**FRAGMENTO SELECCIONADO**
==================================================
Compraba este periódico, en el que por cierto escribí cinco años, en otro tiempo, para aprender economía, materia que ahora me interesa como un contrapeso necesario a mi vocación literaria.
—Pasan coches sin cesar. Pontedeume tiene mucho movimiento.
—El tiempo, no sólo la temperatura, es muy agradable, porque ya digo que en Madrid teníamos un calor tremendo.
Sí, definitivamente, se está mejor aquí ahora.
Espero vivir, leer, escribir, tener una vida variada, disfrutar con mis semejantes, tratar de hacerme un poco más sabio, en gran medida gracias a ellos, a mis semejantes. Seguro que esta pandemia, con todo lo malo que tiene, nos está enseñando algo, mucho, nos está haciendo más sabios. Aunque pueda no parecerlo. Hace poco he leído una frase muy bonita cuyo autor ignoro; quizá sea algo parecido a un refrán: “Ningún mar en calma hizo experto a un marinero”. La he leído en un texto del catedrático de Medicina Antonio González González, en el libro Memorias y confesiones de un médico, de mi tío Javier Martínez Pérez-Mendaña, que ahora se presenta al público. Creo que esa frase vale para todos nosotros, en estos momentos, y yo diría que para cualquier ser humano, metáfora de la vida.
El tiempo pasa. Lo ves, por ejemplo, en un restaurante que cerró hace años cerca de casa. Las señales del tiempo también son exteriores, físicas.
El tiempo pasa. Ya tengo 45 años, bien vividos, espero que bien llevados, creo yo, muy vividos, con lo que me ha tocado. Supongo que todos tratamos de hacerlo lo mejor posible con lo que nos ha tocado. Los días son un camino que vamos recorriendo, echando la vista atrás, más o menos, pero esos mismos días van dibujando en nuestra mente y en nuestra alma su peculiar rastro.
==================================================
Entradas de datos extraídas
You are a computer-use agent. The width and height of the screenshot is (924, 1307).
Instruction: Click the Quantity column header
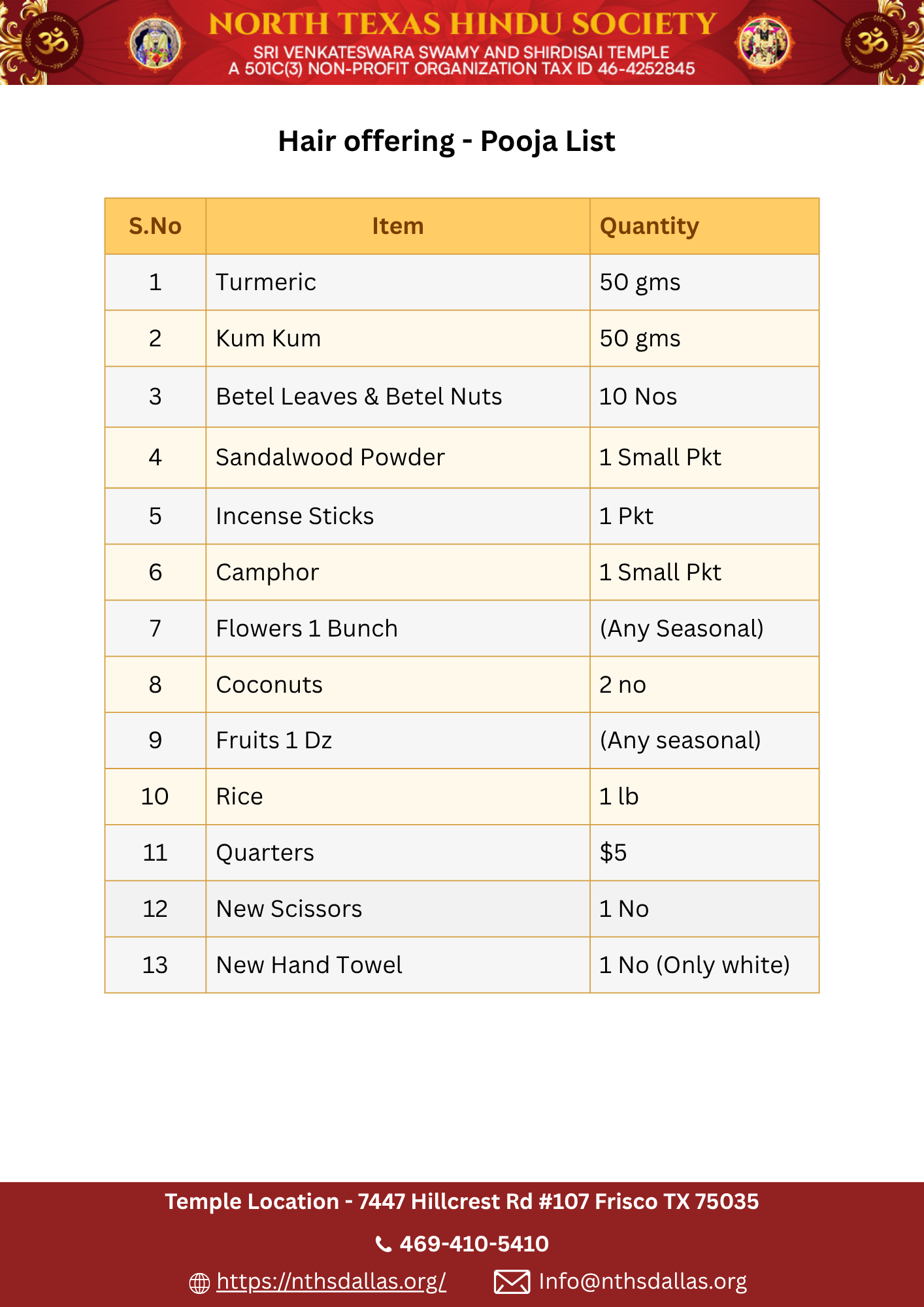pos(649,226)
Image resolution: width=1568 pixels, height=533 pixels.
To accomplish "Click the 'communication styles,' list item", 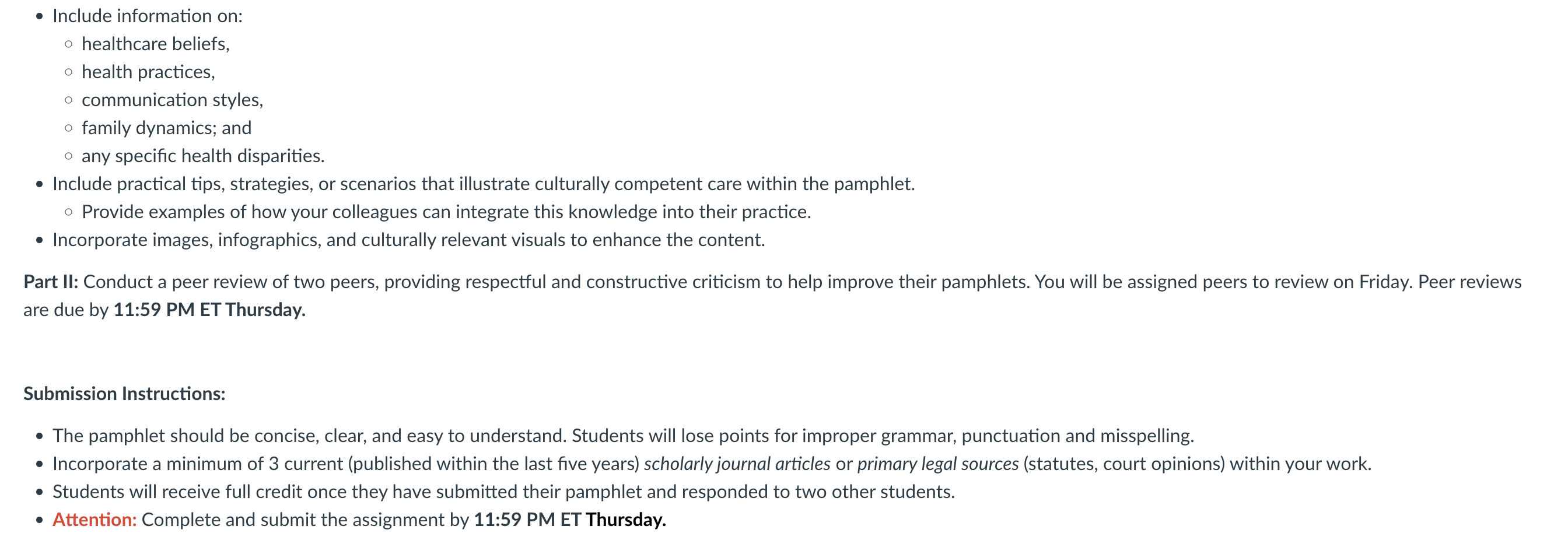I will (x=172, y=100).
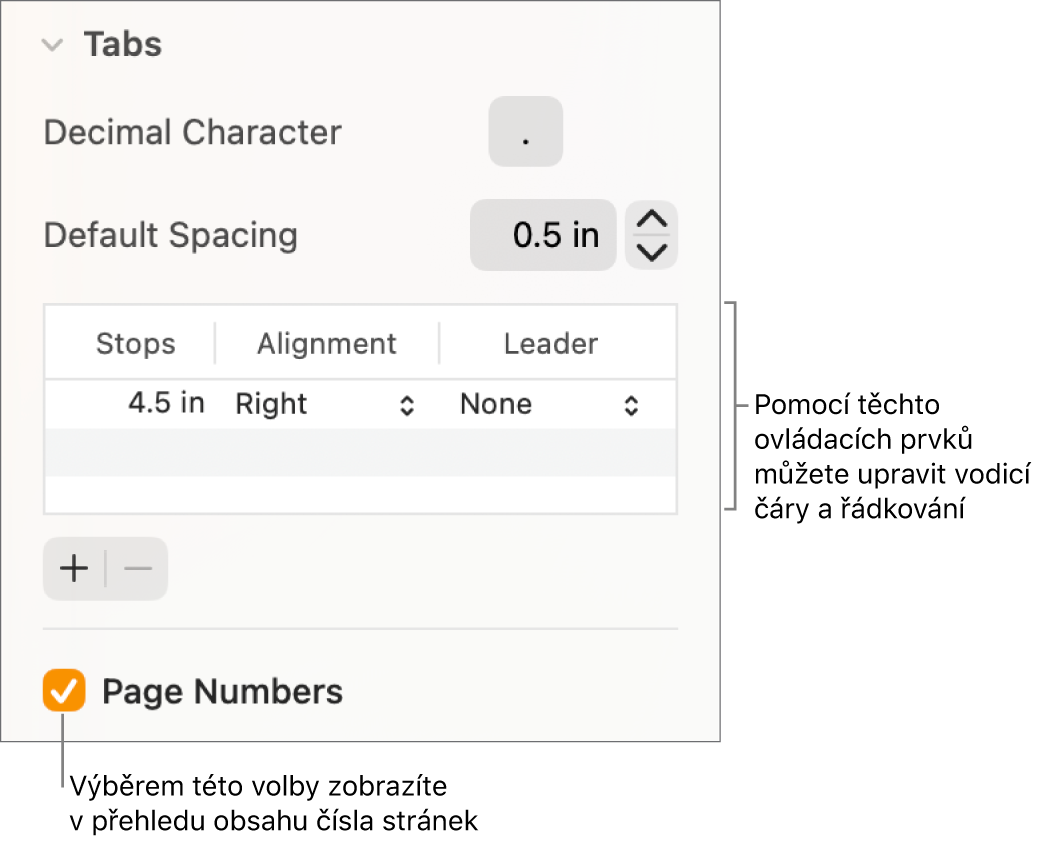Click the Decimal Character label
Image resolution: width=1041 pixels, height=841 pixels.
pyautogui.click(x=192, y=132)
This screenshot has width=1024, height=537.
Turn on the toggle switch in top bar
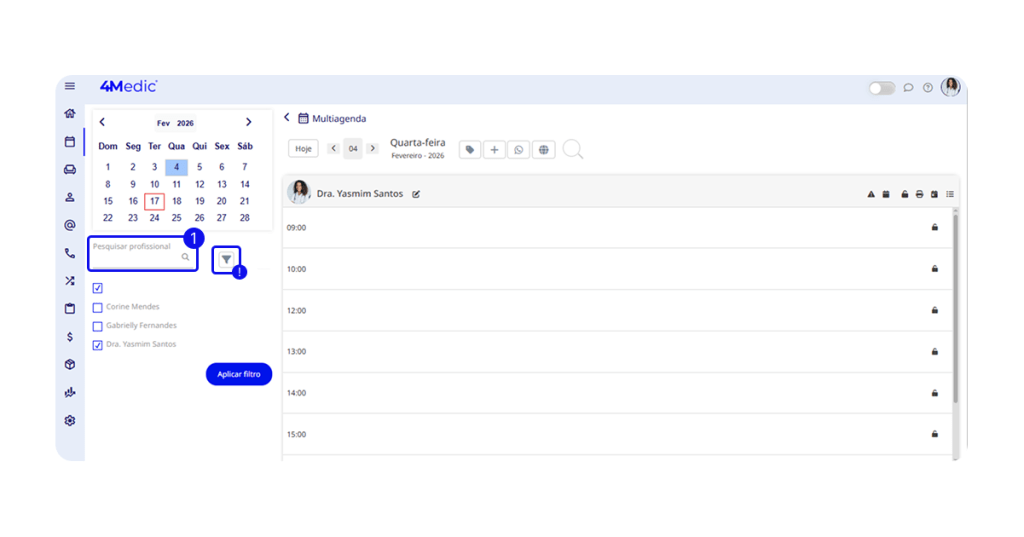pyautogui.click(x=881, y=88)
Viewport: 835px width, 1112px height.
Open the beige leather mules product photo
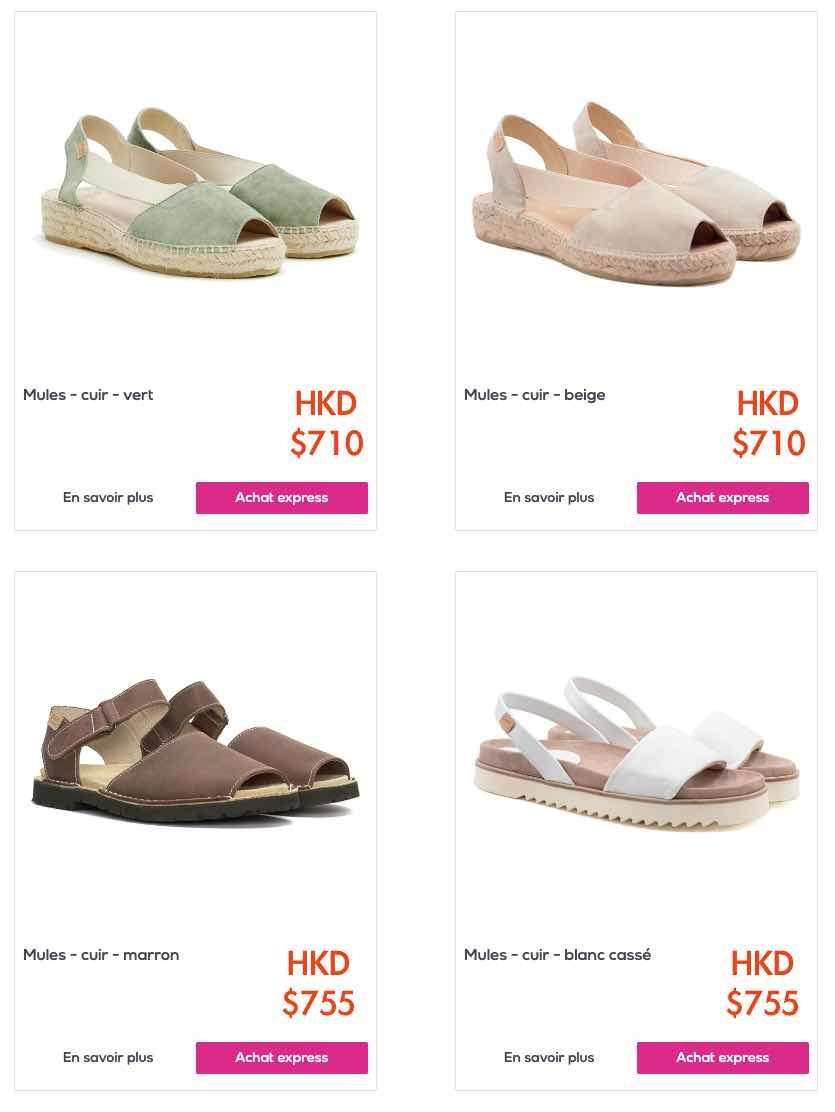(x=636, y=193)
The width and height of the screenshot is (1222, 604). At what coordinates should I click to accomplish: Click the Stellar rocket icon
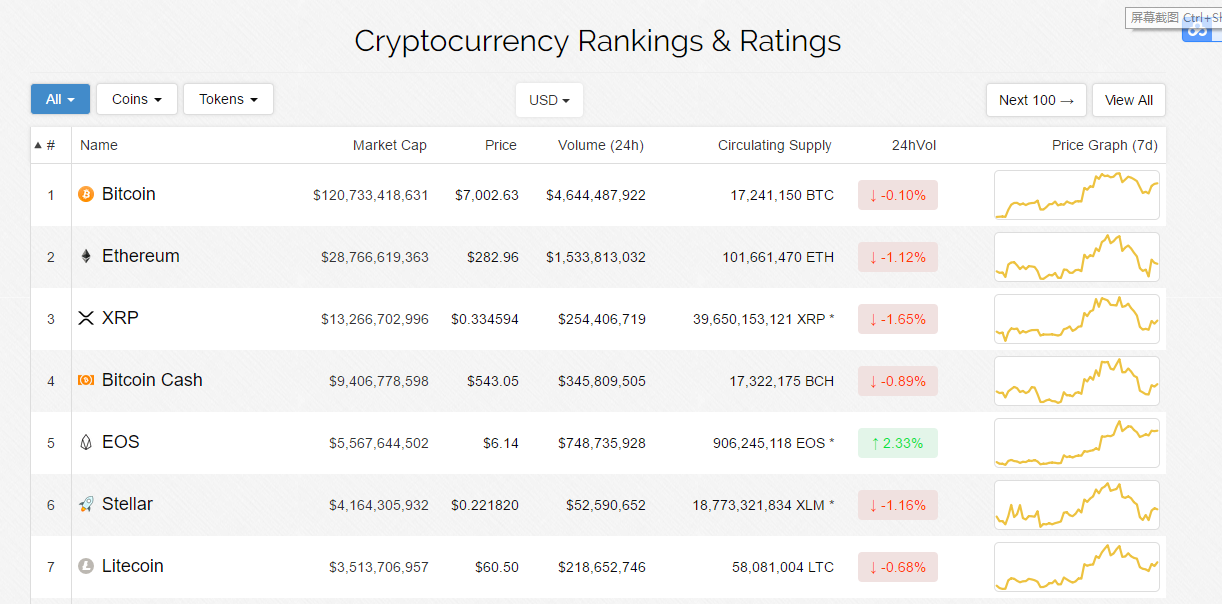coord(86,504)

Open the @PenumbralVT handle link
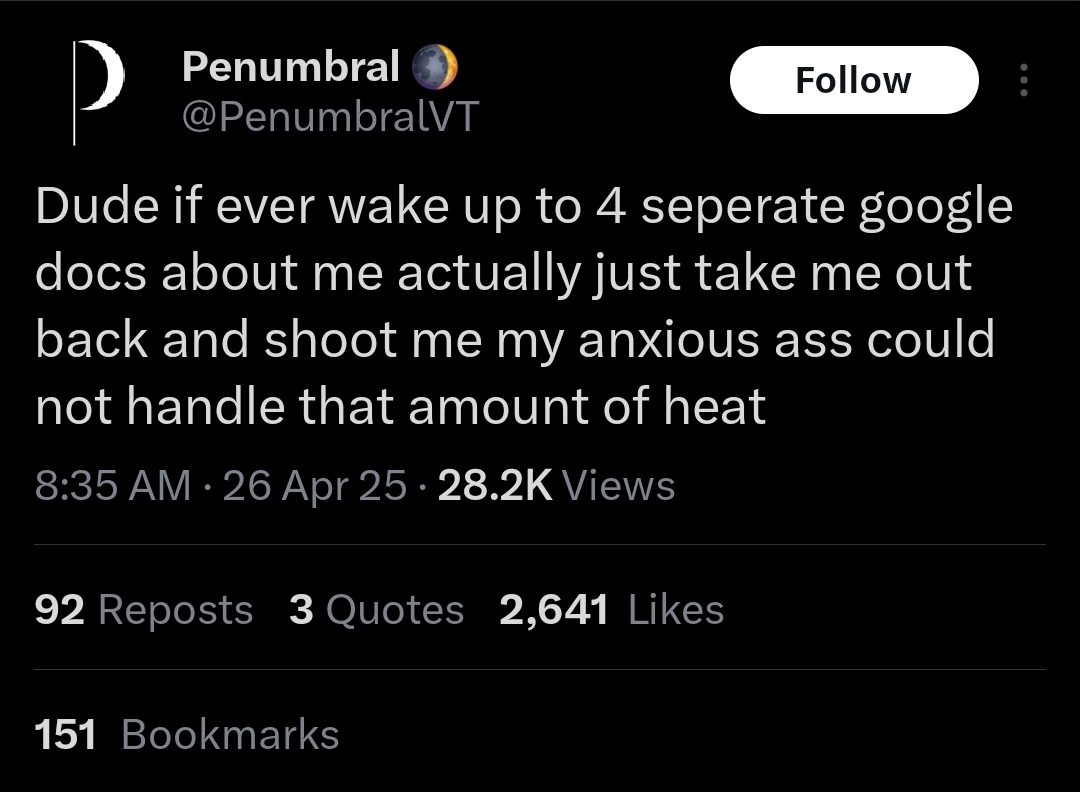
==================================================
**ACTIVIDAD 1**
Enumere todas las cosas que, según el fragmento seleccionado, quien escribe espera hacer en su vida.
**ACTIVIDAD 2**
Copie del fragmento seleccionado todo el texto que va desde "Compraba este periódico, en" hasta "mejor aquí ahora.".
**ACTIVIDAD 3**
Según el fragmento seleccionado, ¿con qué propósito compraba quien escribe este periódico? Responda en una a tres oraciones.

**SOLUCIÓN DEL EJERCICIO 1**
Vivir, leer, escribir, tener una vida variada, disfrutar con sus semejantes y tratar de hacerse un poco más sabio.

**SOLUCIÓN DEL EJERCICIO 2**
Compraba este periódico, en el que por cierto escribí cinco años, en otro tiempo, para aprender economía, materia que ahora me interesa como un contrapeso necesario a mi vocación literaria.
—Pasan coches sin cesar. Pontedeume tiene mucho movimiento.
—El tiempo, no sólo la temperatura, es muy agradable, porque ya digo que en Madrid teníamos un calor tremendo.
Sí, definitivamente, se está mejor aquí ahora.

**SOLUCIÓN DEL EJERCICIO 3**
Lo compraba para aprender economía. Esa materia le interesa ahora como un contrapeso necesario a su vocación literaria.